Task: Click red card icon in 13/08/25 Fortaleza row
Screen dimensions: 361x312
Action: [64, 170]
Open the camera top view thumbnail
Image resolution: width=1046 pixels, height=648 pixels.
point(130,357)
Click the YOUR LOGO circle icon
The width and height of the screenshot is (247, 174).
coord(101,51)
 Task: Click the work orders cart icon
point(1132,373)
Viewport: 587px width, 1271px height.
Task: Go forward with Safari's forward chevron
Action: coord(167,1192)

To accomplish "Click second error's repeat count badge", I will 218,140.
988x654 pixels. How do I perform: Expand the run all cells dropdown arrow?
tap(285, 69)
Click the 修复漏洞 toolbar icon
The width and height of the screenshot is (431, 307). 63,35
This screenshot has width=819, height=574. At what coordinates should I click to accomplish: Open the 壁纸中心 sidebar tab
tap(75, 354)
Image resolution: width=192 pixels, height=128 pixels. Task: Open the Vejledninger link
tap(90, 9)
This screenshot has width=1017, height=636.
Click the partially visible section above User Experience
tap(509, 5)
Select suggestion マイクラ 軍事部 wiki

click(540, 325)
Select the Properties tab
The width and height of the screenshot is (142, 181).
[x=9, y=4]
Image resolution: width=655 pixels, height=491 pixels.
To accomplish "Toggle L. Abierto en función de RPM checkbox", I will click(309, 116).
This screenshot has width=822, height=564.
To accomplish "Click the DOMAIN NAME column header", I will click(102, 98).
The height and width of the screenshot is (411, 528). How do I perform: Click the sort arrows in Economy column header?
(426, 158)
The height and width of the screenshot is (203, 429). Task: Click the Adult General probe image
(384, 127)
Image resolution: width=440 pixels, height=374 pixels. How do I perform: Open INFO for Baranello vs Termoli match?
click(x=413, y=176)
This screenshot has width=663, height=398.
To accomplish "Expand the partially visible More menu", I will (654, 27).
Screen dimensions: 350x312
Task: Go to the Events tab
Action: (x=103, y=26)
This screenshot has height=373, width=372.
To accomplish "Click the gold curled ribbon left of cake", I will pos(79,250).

» ABOUT THIS EXERCISE
Your task is to restate, word for word, only those lines above that fall between the line holding "This screenshot has width=1017, height=636." and the line holding "Image resolution: width=655", inclusive.

» ANSWER TO THIS PROBLEM
This screenshot has width=1017, height=636.
Click the partially visible section above User Experience
tap(509, 5)
Select suggestion マイクラ 軍事部 wiki

click(540, 325)
Select the Properties tab
The width and height of the screenshot is (142, 181).
[x=9, y=4]
Image resolution: width=655 pixels, height=491 pixels.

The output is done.